Da qui la critica alla lettura che, dopo i disordini di sabato, ha accomunato manifestanti e violenti. «Sono perplesso dall’idea che chi scende in piazza sia automaticamente responsabile di chi spacca», afferma. «Porto mio figlio allo stadio e so che ci sono tafferugli tra ultras: questo vuol dire che chi va allo stadio copre la violenza? No. Lo Stato deve garantire il diritto di manifestare e intervenire su chi commette reati».
Parole che arrivano quasi in contemporanea con quelle della presidente del Consiglio Giorgia Meloni, che su una rete Mediaset ha parlato di «nemici dello Stato» riferendosi ai partecipanti al corteo torinese, sostenendo che «non era gente che voleva manifestare le proprie idee». Una linea condivisa anche dal presidente della Regione Piemonte Alberto Cirio, convinto che il decreto sicurezza possa «arginare i violenti».

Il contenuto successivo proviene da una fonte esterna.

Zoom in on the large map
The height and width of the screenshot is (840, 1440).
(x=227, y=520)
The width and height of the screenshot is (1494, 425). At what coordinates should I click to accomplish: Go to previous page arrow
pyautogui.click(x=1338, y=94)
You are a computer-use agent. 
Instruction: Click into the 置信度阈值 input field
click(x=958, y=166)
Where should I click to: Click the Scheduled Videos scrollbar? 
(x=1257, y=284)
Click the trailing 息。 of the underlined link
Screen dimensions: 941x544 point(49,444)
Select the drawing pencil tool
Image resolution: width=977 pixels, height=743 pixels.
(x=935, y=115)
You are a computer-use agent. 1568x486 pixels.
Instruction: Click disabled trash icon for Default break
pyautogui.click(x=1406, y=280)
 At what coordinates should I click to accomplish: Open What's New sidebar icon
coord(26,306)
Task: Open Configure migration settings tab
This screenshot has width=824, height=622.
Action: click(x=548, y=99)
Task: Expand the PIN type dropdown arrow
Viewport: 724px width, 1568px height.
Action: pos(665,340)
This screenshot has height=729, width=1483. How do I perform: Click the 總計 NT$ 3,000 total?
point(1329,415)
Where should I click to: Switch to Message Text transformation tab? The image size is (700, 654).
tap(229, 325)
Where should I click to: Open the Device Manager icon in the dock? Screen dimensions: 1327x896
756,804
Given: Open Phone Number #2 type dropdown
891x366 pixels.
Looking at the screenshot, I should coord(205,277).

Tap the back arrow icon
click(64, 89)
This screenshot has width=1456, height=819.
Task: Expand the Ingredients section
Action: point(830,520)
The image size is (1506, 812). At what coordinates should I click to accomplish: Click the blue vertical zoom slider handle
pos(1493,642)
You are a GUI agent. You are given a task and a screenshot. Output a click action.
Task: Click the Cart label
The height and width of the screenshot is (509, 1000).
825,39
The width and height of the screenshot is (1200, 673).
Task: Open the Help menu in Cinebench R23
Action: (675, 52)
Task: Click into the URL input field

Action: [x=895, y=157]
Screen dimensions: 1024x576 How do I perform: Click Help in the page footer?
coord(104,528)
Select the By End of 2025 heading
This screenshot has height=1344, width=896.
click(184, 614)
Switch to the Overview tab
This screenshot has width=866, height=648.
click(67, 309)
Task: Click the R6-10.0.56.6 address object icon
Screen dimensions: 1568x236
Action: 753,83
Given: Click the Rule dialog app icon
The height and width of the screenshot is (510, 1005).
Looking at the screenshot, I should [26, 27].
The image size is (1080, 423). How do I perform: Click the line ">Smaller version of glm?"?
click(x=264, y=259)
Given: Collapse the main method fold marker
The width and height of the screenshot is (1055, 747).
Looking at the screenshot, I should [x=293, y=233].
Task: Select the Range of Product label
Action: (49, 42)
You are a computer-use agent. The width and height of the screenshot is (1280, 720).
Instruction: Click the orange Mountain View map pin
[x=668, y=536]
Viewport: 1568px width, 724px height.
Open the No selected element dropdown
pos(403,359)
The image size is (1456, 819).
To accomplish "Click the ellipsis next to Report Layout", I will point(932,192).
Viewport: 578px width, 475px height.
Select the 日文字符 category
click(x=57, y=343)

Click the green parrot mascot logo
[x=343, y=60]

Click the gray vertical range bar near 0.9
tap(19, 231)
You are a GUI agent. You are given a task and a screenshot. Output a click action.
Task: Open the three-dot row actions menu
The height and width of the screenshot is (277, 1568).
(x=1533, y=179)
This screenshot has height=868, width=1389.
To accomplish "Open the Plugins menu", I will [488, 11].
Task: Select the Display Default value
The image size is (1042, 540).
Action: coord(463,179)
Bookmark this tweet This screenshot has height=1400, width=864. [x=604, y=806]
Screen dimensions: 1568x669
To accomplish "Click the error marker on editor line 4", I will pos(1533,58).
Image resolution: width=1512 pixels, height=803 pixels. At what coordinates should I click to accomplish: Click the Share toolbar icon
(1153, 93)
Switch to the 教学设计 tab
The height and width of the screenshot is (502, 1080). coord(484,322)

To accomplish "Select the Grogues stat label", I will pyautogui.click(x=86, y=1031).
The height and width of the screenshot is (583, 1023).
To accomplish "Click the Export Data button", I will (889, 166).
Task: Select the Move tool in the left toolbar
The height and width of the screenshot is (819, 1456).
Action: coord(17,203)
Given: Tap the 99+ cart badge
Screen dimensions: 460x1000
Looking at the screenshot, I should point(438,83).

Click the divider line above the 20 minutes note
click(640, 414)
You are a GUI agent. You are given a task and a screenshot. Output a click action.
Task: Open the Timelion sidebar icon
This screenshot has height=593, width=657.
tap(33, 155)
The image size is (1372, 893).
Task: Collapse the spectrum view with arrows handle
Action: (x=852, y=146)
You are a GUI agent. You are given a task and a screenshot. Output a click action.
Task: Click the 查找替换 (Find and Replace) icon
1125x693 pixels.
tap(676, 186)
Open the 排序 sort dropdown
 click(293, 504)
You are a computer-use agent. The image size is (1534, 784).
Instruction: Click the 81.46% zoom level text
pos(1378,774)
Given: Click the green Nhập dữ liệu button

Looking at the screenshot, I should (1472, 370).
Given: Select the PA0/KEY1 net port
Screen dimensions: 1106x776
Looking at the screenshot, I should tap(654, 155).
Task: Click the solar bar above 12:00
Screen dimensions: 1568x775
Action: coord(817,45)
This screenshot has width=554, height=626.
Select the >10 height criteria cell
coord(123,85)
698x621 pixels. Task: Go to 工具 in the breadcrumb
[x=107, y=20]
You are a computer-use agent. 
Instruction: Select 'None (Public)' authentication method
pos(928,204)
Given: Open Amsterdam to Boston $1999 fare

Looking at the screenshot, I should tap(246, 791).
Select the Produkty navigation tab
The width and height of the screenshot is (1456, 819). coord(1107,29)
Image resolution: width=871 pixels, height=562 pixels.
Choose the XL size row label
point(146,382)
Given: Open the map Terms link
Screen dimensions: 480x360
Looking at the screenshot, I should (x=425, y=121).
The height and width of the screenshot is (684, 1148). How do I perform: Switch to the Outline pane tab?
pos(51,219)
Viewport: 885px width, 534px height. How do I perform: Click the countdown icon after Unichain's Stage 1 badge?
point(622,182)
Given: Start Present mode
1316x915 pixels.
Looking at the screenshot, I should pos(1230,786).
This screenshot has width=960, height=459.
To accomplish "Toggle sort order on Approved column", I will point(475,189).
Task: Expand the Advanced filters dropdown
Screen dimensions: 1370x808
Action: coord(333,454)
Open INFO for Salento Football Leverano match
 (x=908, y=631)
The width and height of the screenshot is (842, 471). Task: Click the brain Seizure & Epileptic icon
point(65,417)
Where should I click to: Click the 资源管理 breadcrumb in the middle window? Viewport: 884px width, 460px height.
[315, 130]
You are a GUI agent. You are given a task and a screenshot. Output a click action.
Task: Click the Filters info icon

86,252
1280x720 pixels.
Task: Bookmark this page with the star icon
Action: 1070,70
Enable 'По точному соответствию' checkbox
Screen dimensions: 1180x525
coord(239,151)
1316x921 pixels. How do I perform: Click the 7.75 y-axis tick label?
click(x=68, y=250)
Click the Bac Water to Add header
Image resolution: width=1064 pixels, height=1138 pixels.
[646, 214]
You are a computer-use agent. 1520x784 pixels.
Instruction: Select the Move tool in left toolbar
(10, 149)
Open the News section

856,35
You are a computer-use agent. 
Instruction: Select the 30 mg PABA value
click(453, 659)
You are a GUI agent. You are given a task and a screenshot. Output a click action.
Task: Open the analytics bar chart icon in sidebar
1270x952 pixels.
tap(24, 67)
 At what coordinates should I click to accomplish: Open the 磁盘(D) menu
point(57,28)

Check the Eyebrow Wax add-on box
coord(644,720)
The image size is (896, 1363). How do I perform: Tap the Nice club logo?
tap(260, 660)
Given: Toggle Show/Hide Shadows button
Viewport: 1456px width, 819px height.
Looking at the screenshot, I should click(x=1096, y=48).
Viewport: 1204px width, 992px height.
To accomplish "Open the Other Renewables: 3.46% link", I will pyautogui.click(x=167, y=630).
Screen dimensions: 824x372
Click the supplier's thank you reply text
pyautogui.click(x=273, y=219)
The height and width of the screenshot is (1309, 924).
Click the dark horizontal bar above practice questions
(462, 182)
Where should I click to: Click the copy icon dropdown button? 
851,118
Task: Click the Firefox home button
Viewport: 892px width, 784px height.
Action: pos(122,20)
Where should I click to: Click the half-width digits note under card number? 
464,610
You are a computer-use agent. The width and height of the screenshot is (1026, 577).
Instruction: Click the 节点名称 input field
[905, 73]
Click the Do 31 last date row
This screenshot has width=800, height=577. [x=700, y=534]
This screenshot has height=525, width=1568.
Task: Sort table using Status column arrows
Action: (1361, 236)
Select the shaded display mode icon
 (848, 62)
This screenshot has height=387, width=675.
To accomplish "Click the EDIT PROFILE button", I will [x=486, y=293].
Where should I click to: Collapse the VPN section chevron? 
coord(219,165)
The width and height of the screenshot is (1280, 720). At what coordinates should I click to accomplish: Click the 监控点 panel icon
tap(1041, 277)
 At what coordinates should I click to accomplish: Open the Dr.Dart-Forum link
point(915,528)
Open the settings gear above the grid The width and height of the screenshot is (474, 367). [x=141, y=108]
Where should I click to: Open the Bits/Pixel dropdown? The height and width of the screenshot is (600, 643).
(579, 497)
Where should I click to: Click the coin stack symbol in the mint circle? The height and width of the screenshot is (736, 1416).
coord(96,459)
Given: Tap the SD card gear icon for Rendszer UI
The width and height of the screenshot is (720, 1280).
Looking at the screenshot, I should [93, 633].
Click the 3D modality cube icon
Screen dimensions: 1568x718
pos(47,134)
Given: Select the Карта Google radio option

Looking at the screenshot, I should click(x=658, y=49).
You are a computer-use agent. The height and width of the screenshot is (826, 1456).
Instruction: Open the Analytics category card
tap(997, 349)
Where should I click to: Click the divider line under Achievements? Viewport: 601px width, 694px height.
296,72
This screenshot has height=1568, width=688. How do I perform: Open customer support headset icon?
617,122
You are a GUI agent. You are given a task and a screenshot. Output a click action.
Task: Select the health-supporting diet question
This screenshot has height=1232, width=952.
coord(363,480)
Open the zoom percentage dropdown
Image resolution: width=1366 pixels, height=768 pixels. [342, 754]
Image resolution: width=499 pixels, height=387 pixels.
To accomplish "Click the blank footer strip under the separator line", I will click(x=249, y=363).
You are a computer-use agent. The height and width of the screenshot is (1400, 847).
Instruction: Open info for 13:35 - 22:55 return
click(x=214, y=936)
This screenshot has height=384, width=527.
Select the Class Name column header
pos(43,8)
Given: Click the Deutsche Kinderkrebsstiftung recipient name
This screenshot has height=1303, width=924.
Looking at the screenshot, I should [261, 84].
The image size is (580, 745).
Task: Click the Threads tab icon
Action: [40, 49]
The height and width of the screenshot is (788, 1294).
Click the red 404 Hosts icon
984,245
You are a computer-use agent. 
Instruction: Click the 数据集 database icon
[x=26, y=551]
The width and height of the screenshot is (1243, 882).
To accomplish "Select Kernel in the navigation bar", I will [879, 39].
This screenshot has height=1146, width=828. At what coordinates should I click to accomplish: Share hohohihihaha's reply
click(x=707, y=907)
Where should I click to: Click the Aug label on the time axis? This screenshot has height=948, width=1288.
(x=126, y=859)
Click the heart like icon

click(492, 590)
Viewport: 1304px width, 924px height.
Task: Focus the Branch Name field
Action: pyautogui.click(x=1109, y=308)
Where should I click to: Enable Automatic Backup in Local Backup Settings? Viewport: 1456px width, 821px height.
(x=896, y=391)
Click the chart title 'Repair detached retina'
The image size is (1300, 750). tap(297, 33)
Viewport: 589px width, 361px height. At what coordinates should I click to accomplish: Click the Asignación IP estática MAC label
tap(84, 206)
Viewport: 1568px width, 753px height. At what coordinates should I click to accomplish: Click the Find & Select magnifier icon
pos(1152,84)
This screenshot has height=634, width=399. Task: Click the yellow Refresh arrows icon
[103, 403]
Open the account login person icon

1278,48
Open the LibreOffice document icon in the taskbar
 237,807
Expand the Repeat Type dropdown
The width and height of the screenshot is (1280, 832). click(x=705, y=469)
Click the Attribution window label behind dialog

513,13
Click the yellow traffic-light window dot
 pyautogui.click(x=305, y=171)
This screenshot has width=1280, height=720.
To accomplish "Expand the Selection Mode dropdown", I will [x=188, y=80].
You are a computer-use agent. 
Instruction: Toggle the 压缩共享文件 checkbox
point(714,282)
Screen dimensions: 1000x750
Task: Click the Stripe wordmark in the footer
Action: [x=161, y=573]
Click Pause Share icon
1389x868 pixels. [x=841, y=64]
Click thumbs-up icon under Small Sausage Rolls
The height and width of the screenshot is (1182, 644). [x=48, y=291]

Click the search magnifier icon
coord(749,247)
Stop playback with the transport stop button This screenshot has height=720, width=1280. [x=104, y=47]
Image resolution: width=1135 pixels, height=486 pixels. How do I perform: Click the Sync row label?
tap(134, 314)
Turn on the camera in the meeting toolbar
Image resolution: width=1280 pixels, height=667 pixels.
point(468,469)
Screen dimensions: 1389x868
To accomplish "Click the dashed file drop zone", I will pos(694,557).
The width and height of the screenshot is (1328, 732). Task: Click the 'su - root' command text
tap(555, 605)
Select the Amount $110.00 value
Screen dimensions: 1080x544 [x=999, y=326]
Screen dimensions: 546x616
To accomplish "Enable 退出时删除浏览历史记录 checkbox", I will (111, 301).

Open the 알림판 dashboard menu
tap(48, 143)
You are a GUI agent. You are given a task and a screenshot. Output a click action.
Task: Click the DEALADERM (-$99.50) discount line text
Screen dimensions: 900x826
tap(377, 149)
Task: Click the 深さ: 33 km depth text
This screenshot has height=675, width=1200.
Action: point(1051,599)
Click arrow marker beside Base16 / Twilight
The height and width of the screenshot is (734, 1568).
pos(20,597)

Il sindaco respinge questa impostazione e rivendica la dinamica degli scontri. «Il corpo del corteo è rimasto indietro, non ha partecipato né sostenuto le violenze: è un dato oggettivo». Una consapevolezza, aggiunge, che era già emersa nelle riunioni del Comitato per l’ordine e la sicurezza pubblica, dove «si sapeva che potevano arrivare persone da fuori con intenti molto violenti».
Sul capitolo Askatasuna, Lo Russo torna a difendere il tentativo di mediazione portato avanti dall’amministrazione dopo trent’anni di occupazione illegale. «Abbiamo cercato di riportare quel luogo nella legalità attraverso il regolamento dei beni comuni. Quel patto è stato violato e ha fatto un favore enorme alla destra». Ma, sottolinea, «l’equazione sgombero uguale ordine pubblico non si è verificata».
«Servono meno slogan e più collaborazione istituzionale», conclude poi il sindaco. «Mi piacerebbe portare questi dati a un tavolo con il ministro dell’Interno per lavorare insieme. Perché senza personale e risorse, nessun decreto può garantire davvero la sicurezza».